▽

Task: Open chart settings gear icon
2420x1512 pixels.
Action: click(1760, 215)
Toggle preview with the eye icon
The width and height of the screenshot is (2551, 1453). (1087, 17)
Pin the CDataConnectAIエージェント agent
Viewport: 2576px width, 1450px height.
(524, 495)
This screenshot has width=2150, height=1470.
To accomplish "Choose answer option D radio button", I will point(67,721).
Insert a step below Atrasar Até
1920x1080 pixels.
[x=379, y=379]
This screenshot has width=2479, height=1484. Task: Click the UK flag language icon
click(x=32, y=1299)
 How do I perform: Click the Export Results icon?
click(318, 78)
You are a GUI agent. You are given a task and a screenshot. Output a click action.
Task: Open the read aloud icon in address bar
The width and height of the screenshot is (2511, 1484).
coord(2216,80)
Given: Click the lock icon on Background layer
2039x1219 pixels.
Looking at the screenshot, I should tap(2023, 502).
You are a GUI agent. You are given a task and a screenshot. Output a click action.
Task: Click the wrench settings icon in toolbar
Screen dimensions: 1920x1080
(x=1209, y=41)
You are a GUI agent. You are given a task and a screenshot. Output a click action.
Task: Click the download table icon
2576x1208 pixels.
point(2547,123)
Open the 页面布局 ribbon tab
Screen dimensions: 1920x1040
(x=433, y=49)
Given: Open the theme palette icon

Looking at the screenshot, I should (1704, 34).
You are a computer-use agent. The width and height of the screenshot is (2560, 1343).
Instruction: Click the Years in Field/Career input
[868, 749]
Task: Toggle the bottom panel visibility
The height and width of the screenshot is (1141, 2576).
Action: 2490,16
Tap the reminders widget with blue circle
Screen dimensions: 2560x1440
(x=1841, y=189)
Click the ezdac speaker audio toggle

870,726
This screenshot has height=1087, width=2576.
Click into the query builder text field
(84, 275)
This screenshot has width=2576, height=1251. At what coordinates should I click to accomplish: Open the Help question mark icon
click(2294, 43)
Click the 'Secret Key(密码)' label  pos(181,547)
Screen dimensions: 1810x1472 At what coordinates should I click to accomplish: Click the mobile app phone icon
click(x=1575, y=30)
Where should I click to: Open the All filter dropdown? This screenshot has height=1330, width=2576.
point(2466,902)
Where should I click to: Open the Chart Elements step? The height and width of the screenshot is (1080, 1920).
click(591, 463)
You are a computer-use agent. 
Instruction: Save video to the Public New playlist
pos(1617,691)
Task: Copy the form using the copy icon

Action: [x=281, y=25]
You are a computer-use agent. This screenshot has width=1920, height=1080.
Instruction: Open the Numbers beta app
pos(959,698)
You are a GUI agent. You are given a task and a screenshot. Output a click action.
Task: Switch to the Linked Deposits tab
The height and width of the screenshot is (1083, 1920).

△

Required work:
Please print the records above exactly, leaving nothing out.

Exercise result:
Task: Open chart settings gear icon
2420x1512 pixels.
Action: click(1760, 215)
Toggle preview with the eye icon
The width and height of the screenshot is (2551, 1453). (1087, 17)
Pin the CDataConnectAIエージェント agent
Viewport: 2576px width, 1450px height.
(524, 495)
This screenshot has width=2150, height=1470.
To accomplish "Choose answer option D radio button", I will point(67,721).
Insert a step below Atrasar Até
1920x1080 pixels.
[x=379, y=379]
This screenshot has width=2479, height=1484. Task: Click the UK flag language icon
click(x=32, y=1299)
 How do I perform: Click the Export Results icon?
click(318, 78)
You are a GUI agent. You are given a task and a screenshot. Output a click action.
Task: Open the read aloud icon in address bar
The width and height of the screenshot is (2511, 1484).
coord(2216,80)
Given: Click the lock icon on Background layer
2039x1219 pixels.
Looking at the screenshot, I should tap(2023, 502).
You are a GUI agent. You are given a task and a screenshot. Output a click action.
Task: Click the wrench settings icon in toolbar
Screen dimensions: 1920x1080
(x=1209, y=41)
You are a GUI agent. You are given a task and a screenshot. Output a click action.
Task: Click the download table icon
2576x1208 pixels.
point(2547,123)
Open the 页面布局 ribbon tab
Screen dimensions: 1920x1040
(x=433, y=49)
Given: Open the theme palette icon

Looking at the screenshot, I should (1704, 34).
You are a computer-use agent. The width and height of the screenshot is (2560, 1343).
Instruction: Click the Years in Field/Career input
[868, 749]
Task: Toggle the bottom panel visibility
The height and width of the screenshot is (1141, 2576).
Action: 2490,16
Tap the reminders widget with blue circle
Screen dimensions: 2560x1440
(x=1841, y=189)
Click the ezdac speaker audio toggle

870,726
This screenshot has height=1087, width=2576.
Click into the query builder text field
(84, 275)
This screenshot has width=2576, height=1251. At what coordinates should I click to accomplish: Open the Help question mark icon
click(2294, 43)
Click the 'Secret Key(密码)' label  pos(181,547)
Screen dimensions: 1810x1472 At what coordinates should I click to accomplish: Click the mobile app phone icon
click(x=1575, y=30)
Where should I click to: Open the All filter dropdown? This screenshot has height=1330, width=2576.
point(2466,902)
Where should I click to: Open the Chart Elements step? The height and width of the screenshot is (1080, 1920).
click(591, 463)
You are a computer-use agent. 
Instruction: Save video to the Public New playlist
pos(1617,691)
Task: Copy the form using the copy icon

Action: [x=281, y=25]
You are a computer-use agent. This screenshot has width=1920, height=1080.
Instruction: Open the Numbers beta app
pos(959,698)
You are a GUI agent. You are given a task and a screenshot. Output a click action.
Task: Switch to the Linked Deposits tab
The height and width of the screenshot is (1083, 1920).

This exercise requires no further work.